Several adjacent topics deserve mention:

Compression codecs. Most binary serialization deployments use compression on top. The standard references are: zstandard's documentation at facebook.github.io/zstd, Snappy's at google.github.io/snappy, gzip's RFC 1952. Yann Collet's blog covers the algorithmic side.

Cryptographic protocols. TLS, X.509, COSE, JOSE. The RFCs are authoritative; for accessible introductions, the IETF informational RFCs (8446 for TLS 1.3) are well-written.

Database storage formats. RocksDB's SST file format, LevelDB's table format, MongoDB's WiredTiger format, PostgreSQL's heap format. These are not covered in this book but use design techniques (LSM-tree variants, B+-tree variants) that intersect with serialization-format design.

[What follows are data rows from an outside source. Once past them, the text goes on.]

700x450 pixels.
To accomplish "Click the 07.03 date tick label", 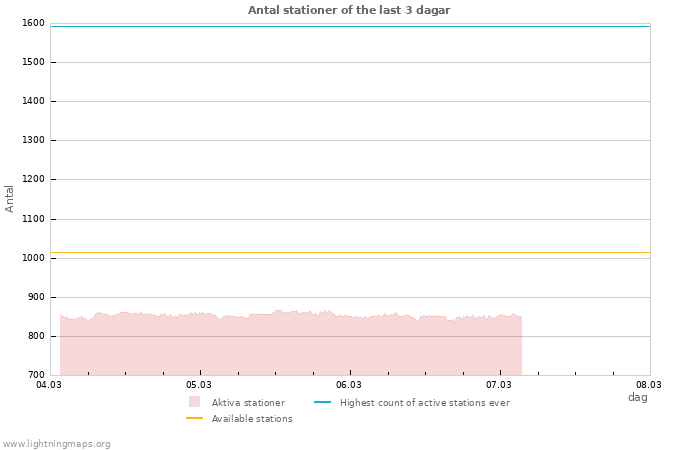I will point(499,384).
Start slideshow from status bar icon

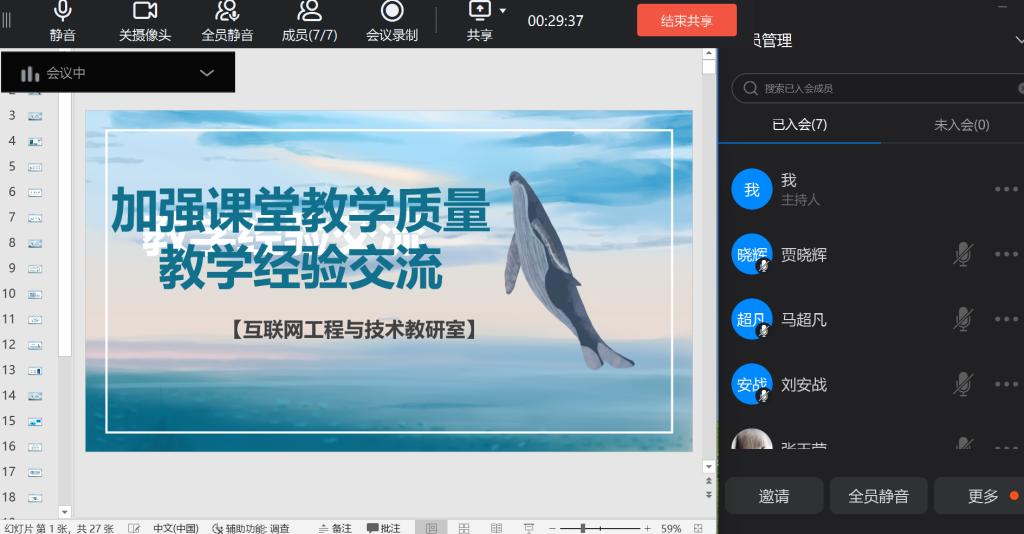527,528
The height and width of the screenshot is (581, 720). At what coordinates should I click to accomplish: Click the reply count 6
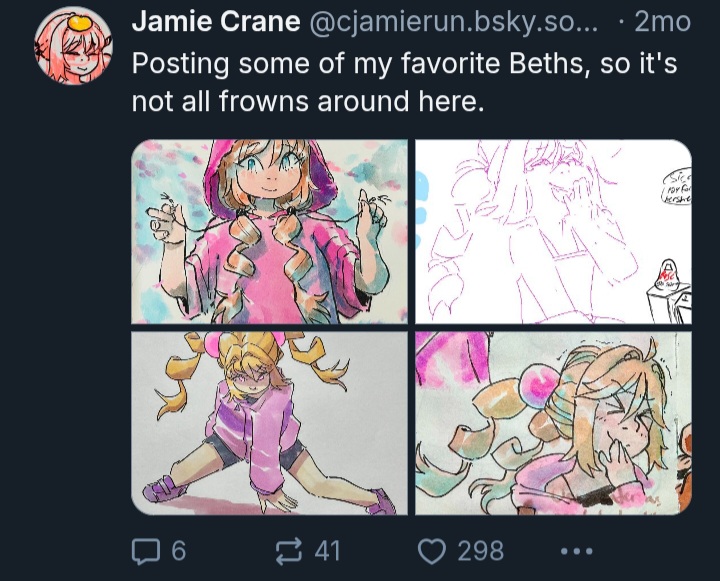(179, 551)
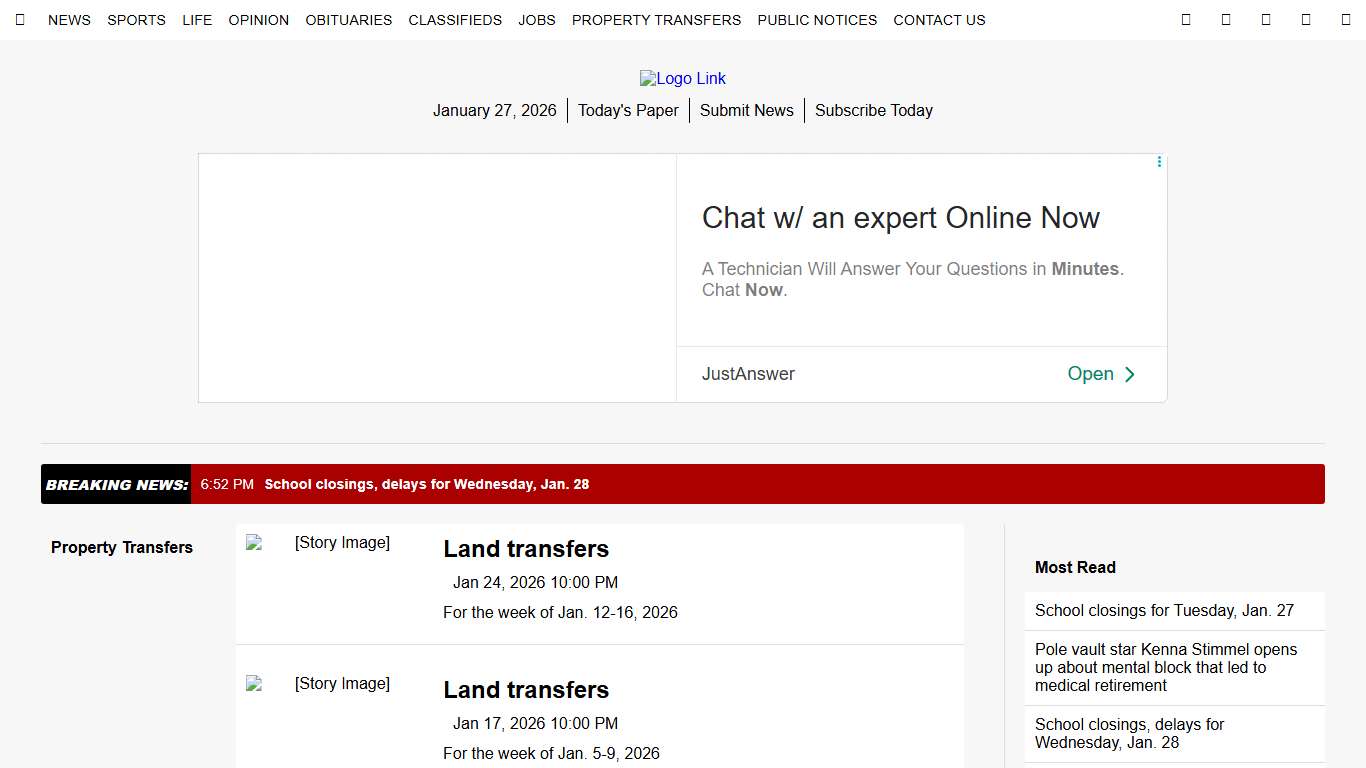
Task: Click the rightmost icon in top bar
Action: (x=1345, y=20)
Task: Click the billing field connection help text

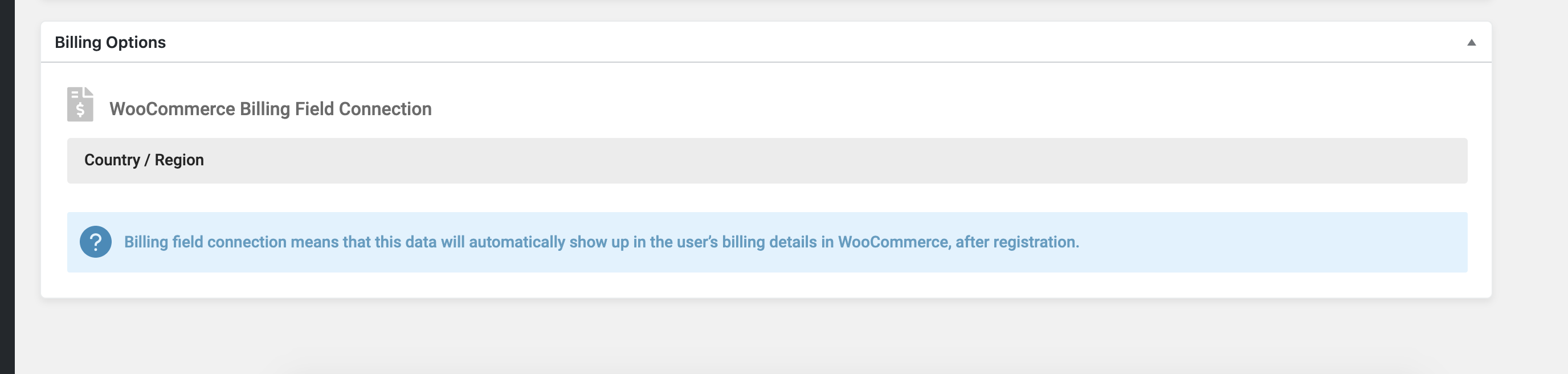Action: [x=602, y=242]
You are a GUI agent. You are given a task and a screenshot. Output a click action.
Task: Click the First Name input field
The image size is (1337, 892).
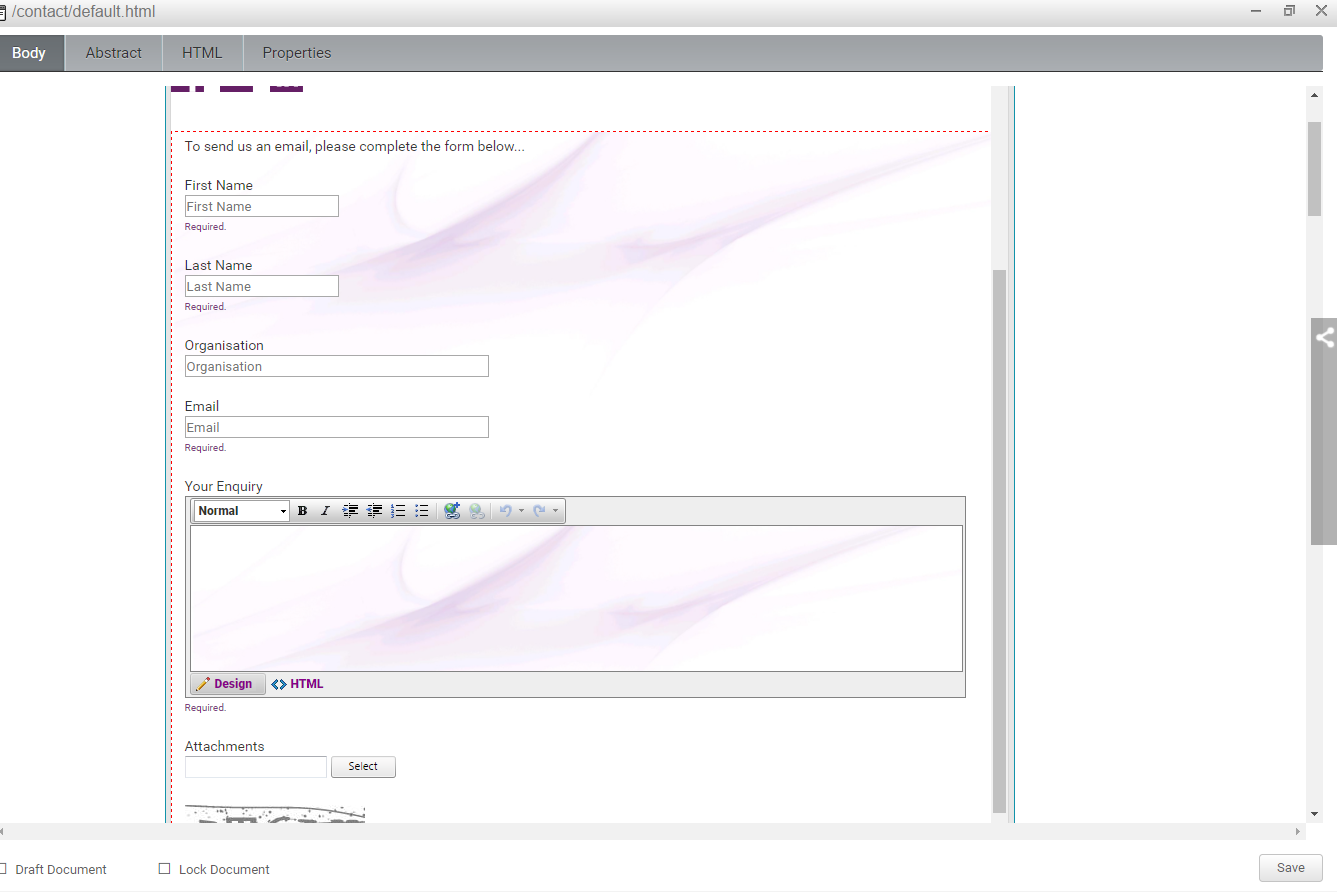261,205
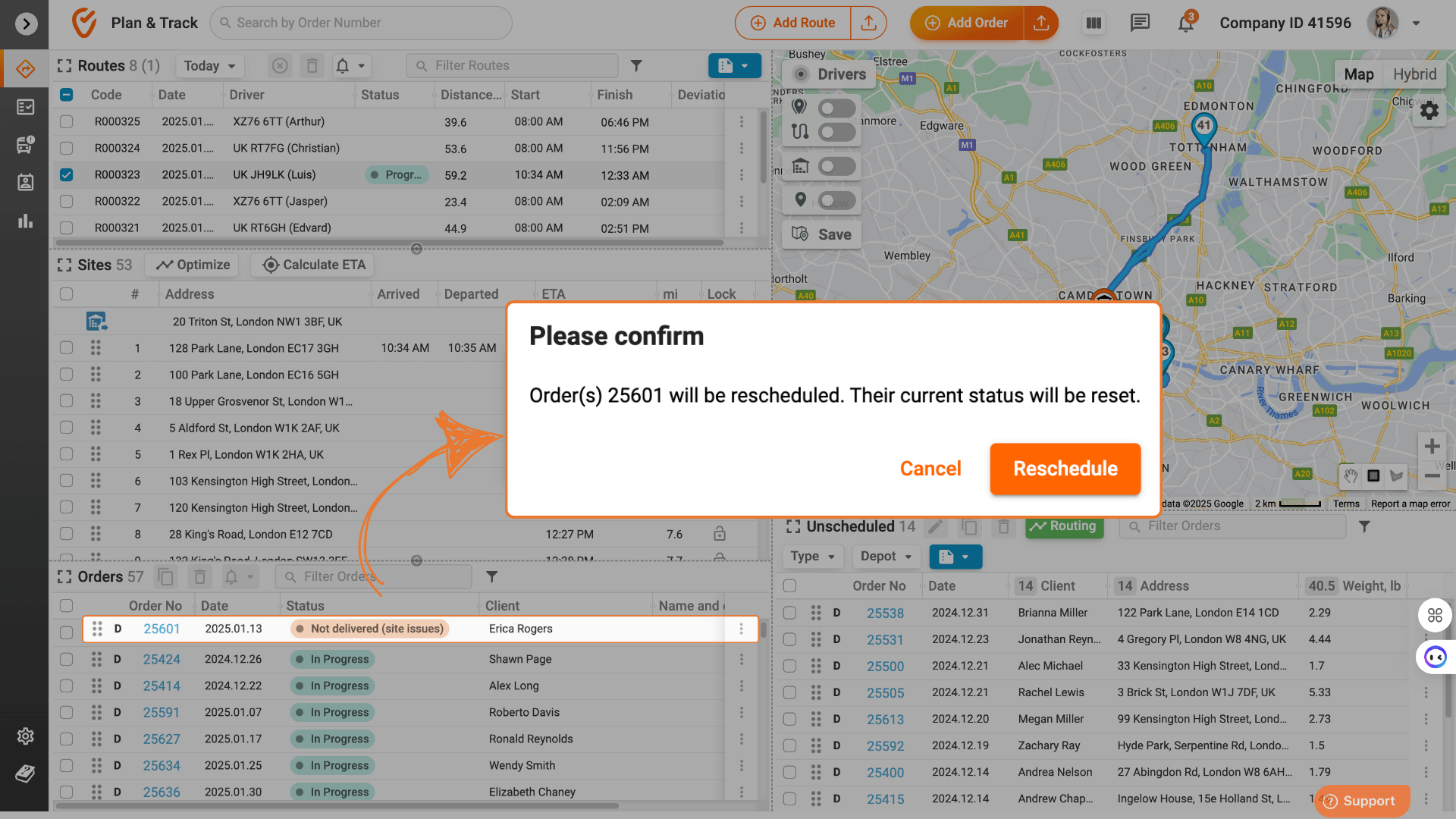Switch to Map view tab
Viewport: 1456px width, 819px height.
(x=1360, y=73)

Distributed log formats. Kafka's log format, AWS Kinesis's record format. These wrap the formats covered in this book in their own framing layers.

Schema languages. JSON Schema, OpenAPI, GraphQL SDL. These are not binary serialization formats but cover schema-evolution ground that overlaps with the formats in this book.

A note on what this book is not

The book has been deliberately scoped to binary serialization formats. JSON, XML, YAML, TOML, CSV, MIME-type-encoded protocols, and other text formats are mostly out of scope, with mentions where they intersect (Protobuf's JSON encoding, Avro's JSON encoding, BSON's Extended JSON). A full survey of text formats would be a different book.

The book has also been scoped to single-record-and-stream formats. Database storage formats (LSM trees, B-trees, columnar storage layers underneath query engines), filesystem formats (ZFS, Btrfs, ext4 inode structures), and networking-protocol framing (TCP segments, IP packets, HTTP/2 frames) are all outside scope. They are interesting; they are not what this book covered.

A closing pointer

If you encounter a format not covered here, the most useful exercise is the one chapter 2 introduced: take the format's specification and locate, within an hour, where it sits on the seven axes. The exercise will tell you what kind of format it is, what trade-offs it makes, and where in this book's conceptual landscape it belongs. That is the skill the book has tried to teach. The formats themselves come and go; the skill is durable.